After the dismal Box-Office performance of Once upon a Time in Mumbai: Dobara, Milan Luthria returns after four years with his prize duo of Ajay Devgan and Emraan Hashmi. The females leads have changed and so has the theme of the movie. The setting and the overall aura, however, remains the same as the first part of Once upon a Time in Mumbai series.
A welcome addition to the Luthria gang is the rising action hunk Vidyut Jamwal. After appearing in back to back mainstream action movies, Vidyut is revisiting the pseudo bad-guy image in this movie. There are quite a few shirtless scenes for him in the movie which I’m sure would prove to be quite beneficial for the audience as well as the maker. The limelight however stays with the duo of Ajay and Emraan, shared responsibly with Ileana D’Cruz.
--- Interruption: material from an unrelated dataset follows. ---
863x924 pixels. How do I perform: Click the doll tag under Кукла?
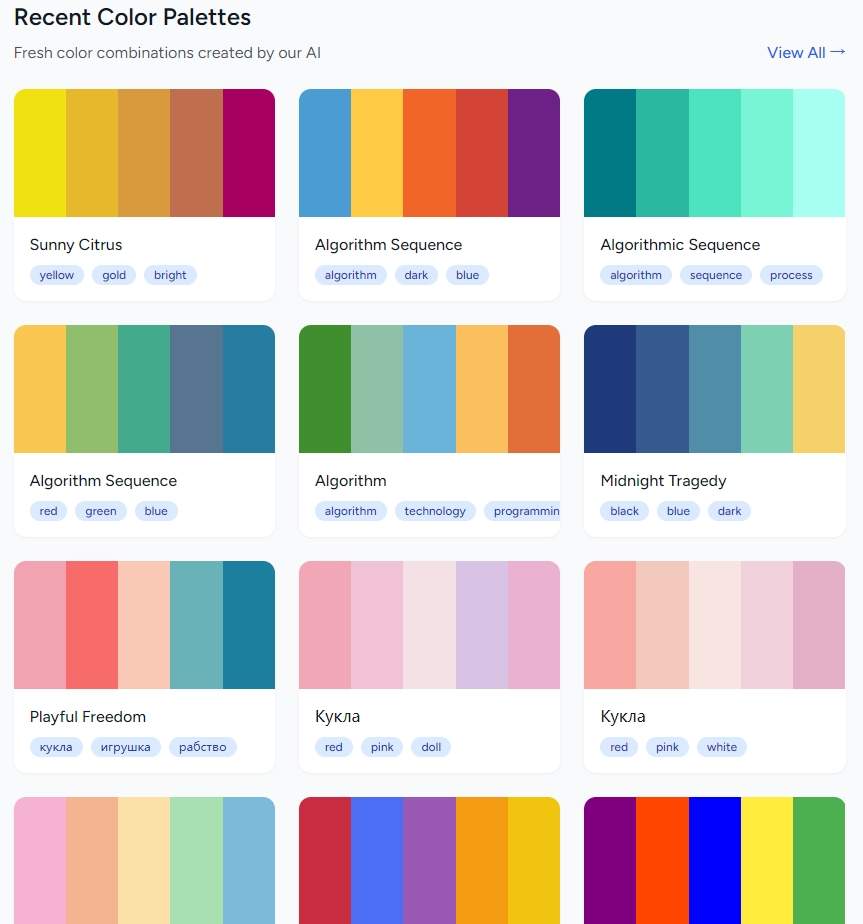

How will this duo and the resilience of Milan Luthria perform on the Box-Office remains to be seen. How they performed in the acting arena, however, I’ll describe in detail in the next sections.
Set in the emergency era of 1970s, the movie starts on a regal note. Maharani Gitanjali (Ilena D’cruz) is the heir to the royal seat of Jaipur in a post-independence India. Bhawani (Ajay Devgan) is her bodyguard, who has vowed to make sure Maharani goes through her otherwise problem-ridden life without any obstacles. Everyone else I’m afraid is either noise, a smokescreen, or unnecessarily buffed up. I’m talking about Sunny Leone, of course. You thought I was talking about Vidyut Jamwal didn’t you?
Then, as if she already didn’t have enough problems (first world problems) in her life, Maharani Gitanjali is faced with another one. You know it’s quite serious judging from the creases on her forehead and constantly changing fashion statement. Her ancestral gold has been confiscated by the government; the last of it being transported out of Jaipur. This takes us to Bhawani, and his crew Dalia (Emraan Hashmi) and Tikla (Sanjay Mishra), who will do everything in their power to loot that gold and take it back before it reaches Delhi. This invariably introduces the character of Officer Seher Singh (Vidyut Jamwal) who is supposedly trying to stop them from doing so. It also drops off Esha Gupta in the midst but I honestly don’t know why. I might’ve dozed off at the point when the plot changing reason for her to be in the movie was mentioned. Other than to show her sleek long legs and bad (read excruciating) acting, that is.
So with a whiff of the Ocean series, we begin on a swashbuckling adventure which promises plenty of action scenes, dramatic reveals, and thrill like you’ve never seen before. Get ready to see the Thar Desert more than you’d like to and a non-existent plot less than you’d like to. I think that rhymed.
String of Disappointments
Let’s get serious for a second. Baadshaho like any other Milan Luthria movie shows the audience a lot of dreams about what’s to come. The buildup is there; I don’t argue with that point. But ultimately -and I closely compare it to Once upon a time in Mumbai Dobara– the plot and the ensemble thereof fails to live up to its own hype. The first half manages to construct a very interesting and exciting picture of what’s to come, only to disappoint in the end. The second half is not what you expect it to be and the climax doesn’t come close to what it should be or could be. Either or both.
I will truly like to mention it at this point that I was expecting to witness the genius of Luthria in work, like I did in Once upon a time in Mumbai. I have since then tried to make myself and many of my friends believe that it was not a one-time-fluke for the immensely talented maker. Maybe it’s time I made peace with the truth once and for all. Perhaps the conditions, the cast, and the time all fell in the right place for him the first time. After that, not so much. He just doesn’t seem to be achieving his full potential and with every near miss -or far off miss I guess- he appears to be going more and more towards the wrong end.
I’m not saying the movie is not good. It’s quite enjoyable. The dialogues are good. Acting at times is bearable. I would go as far to say it’s a one time watch. But does it do justice to the triumphant trio of Milan Luthria, Ajay Devgan, and Emraan Hashmi? I think not.